§ What to work on: Exactly the lines below starting at the line with "Select Coin Toss [Flat] series" and ending at the line with "Send the follow-up using the arrow icon" are wanted, with both ends included. Leave out the pictures and add no other lines.

[Collected data entries]
====================
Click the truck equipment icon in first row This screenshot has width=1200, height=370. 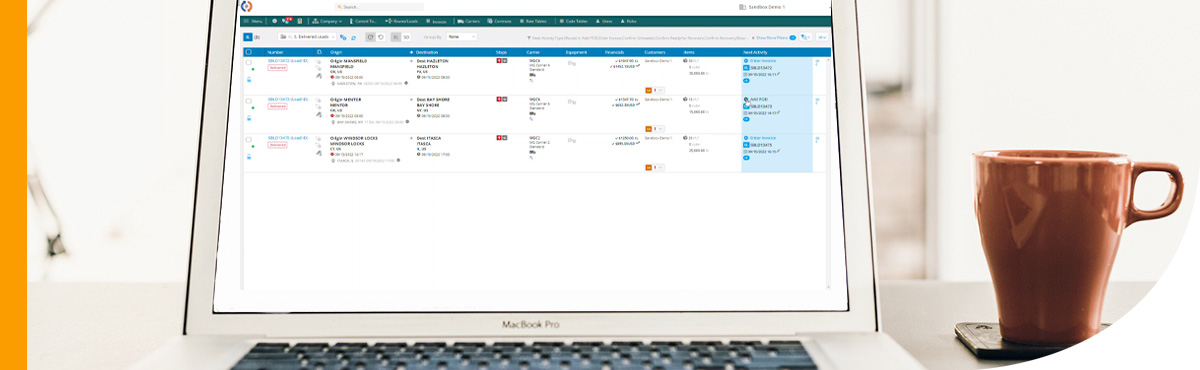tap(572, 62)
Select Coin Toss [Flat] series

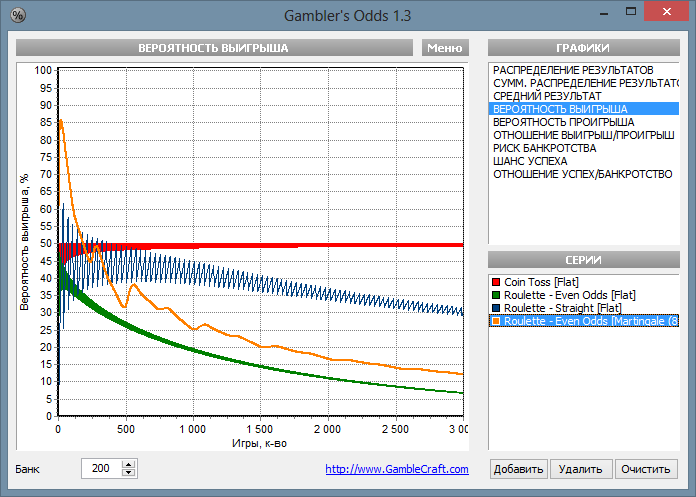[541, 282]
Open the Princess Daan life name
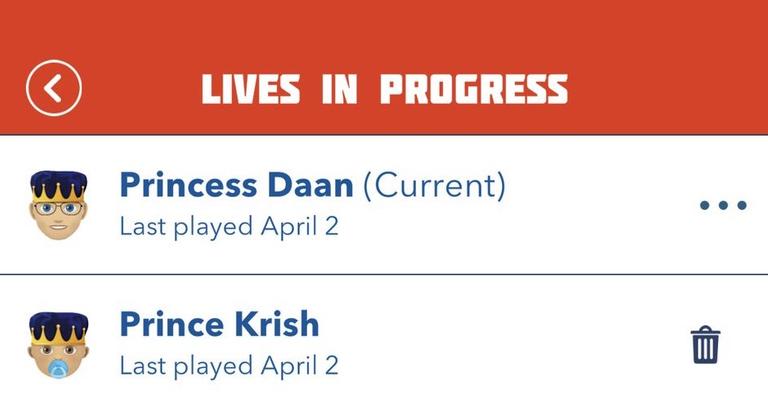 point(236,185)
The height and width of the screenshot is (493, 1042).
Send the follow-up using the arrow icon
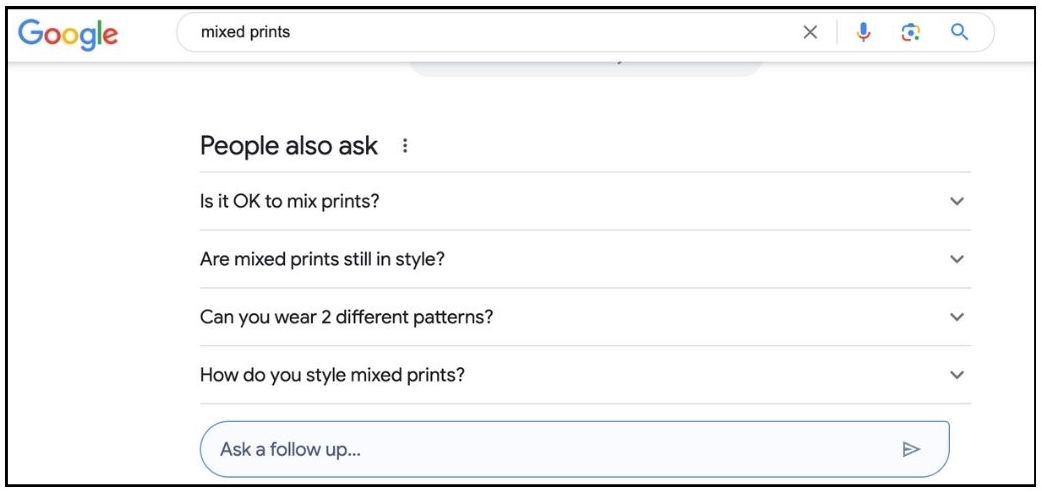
====================
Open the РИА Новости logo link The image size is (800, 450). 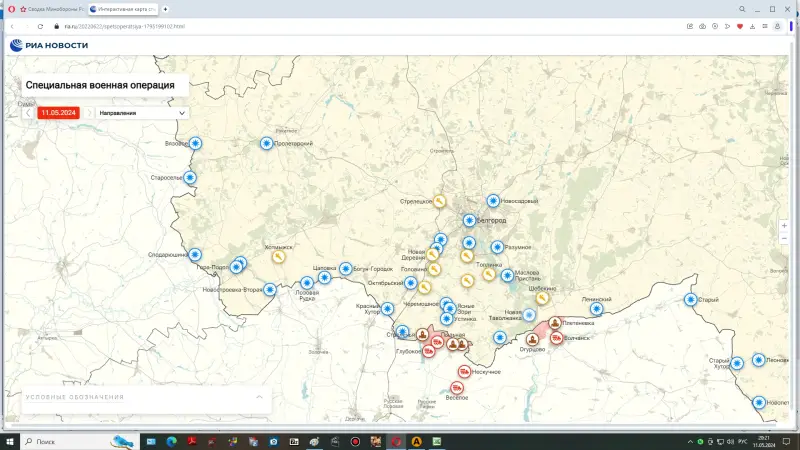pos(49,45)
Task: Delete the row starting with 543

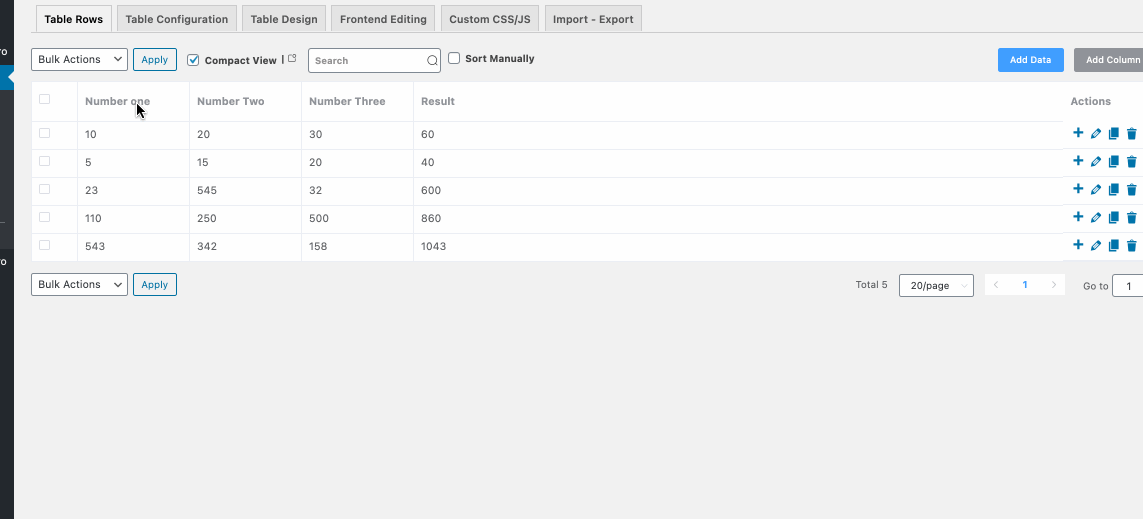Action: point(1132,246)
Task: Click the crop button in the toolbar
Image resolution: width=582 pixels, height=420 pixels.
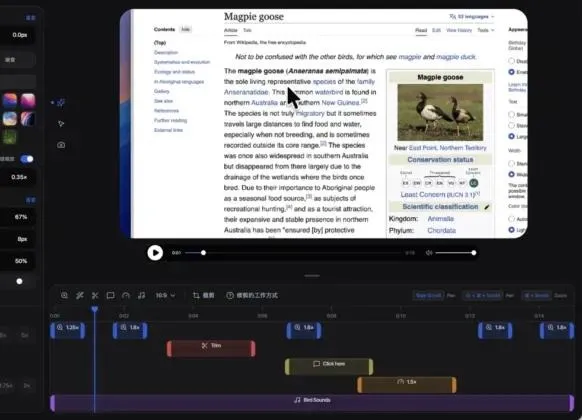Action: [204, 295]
====================
§ Output of the exercise:
Select Coin Toss [Flat] series

[541, 282]
Open the Princess Daan life name
 point(236,185)
The height and width of the screenshot is (493, 1042).
Send the follow-up using the arrow icon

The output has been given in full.